Despite cost reductions dominating news headlines in the petroleum industry, in reality, weak oil prices have an uneven impact on firms operating in the offshore sector.
Given the slide in oil price over the last six months, it is not a surprise to see companies in the petroleum industry reducing costs, whether it be capital expenditure (capex) or operating expenditure (opex). But not all firms felt the full impact of lower oil price simultaneously – those operating in the development segment are mostly continuing business as usual, while those involved in exploration have been hit by cutbacks in operations, speakers told the Singapore Offshore Finance Forum earlier this month.
The shift towards a lower oil price environment commenced in the second half of 2014 when benchmark Brent oil futures fell below the psychologically significant $100 a barrel in early September. The decline in Brent prices mirrored the earlier fall in U.S. West Texas Intermediate oil futures which broke through the $100 a barrel mark in late July.
The decision by the Organization of Petroleum Exporting Countries (OPEC) to not cut oil production last November had exacerbated the problem of abundant supplies in the markets, resulting in further downward pressure on oil prices.
Hurt by falling revenue, many oil producers, including international oil companies (IOC) and national oil companies (NOC), have reduced their capex and opex, which have in turn impacted the rest of the petroleum industry.
World E&P Capital Spending, 2014-2015
“This is a period of uncertainty.

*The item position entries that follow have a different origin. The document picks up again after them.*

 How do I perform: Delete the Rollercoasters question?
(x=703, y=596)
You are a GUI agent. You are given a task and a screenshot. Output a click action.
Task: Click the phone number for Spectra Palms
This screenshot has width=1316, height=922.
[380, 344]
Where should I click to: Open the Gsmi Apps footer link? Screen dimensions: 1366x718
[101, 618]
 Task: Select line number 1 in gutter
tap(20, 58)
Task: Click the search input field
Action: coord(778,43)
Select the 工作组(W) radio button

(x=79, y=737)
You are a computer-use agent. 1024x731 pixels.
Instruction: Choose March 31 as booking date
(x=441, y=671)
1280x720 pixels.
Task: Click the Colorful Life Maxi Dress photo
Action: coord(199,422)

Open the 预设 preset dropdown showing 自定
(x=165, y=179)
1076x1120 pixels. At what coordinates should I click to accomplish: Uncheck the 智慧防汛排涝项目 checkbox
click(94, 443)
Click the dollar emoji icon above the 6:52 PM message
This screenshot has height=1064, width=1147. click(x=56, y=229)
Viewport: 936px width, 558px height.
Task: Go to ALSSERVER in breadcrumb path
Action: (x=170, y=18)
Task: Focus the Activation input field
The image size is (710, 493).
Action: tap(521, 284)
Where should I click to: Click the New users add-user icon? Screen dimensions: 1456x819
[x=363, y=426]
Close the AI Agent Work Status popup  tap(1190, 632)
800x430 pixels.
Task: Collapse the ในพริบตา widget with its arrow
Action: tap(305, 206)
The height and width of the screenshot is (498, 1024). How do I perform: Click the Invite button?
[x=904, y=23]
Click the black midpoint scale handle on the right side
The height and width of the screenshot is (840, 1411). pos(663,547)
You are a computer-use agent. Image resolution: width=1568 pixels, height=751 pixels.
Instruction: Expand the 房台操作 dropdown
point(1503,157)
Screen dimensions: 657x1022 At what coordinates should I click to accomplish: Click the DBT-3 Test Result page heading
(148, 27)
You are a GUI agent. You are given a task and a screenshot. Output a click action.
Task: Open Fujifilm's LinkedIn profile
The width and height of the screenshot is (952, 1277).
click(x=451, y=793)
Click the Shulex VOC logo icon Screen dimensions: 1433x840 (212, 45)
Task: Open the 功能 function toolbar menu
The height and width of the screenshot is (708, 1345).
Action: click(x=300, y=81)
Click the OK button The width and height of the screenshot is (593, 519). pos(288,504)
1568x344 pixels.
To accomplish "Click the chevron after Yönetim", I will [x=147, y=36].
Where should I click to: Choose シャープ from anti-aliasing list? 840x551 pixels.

Companies are not sure at this point what will happen going forward, projects are being pared back this year, next year and certainly until things get back into a natural equilibrium ... expensive projects such as U.S. shale, oil sands, some of the ultra deepwater, the Arctic … will be delayed until oil price gets up to the right level,” Jason Waldie, an associate director of Douglas-Westwood Pte. Ltd., told forum participants in Singapore.
The absence of any clarity on the direction of oil price adds further to the uncertainty for seeking project approvals in the near term as the low price environment is forecast to last between one and three years, speakers at the forum commented.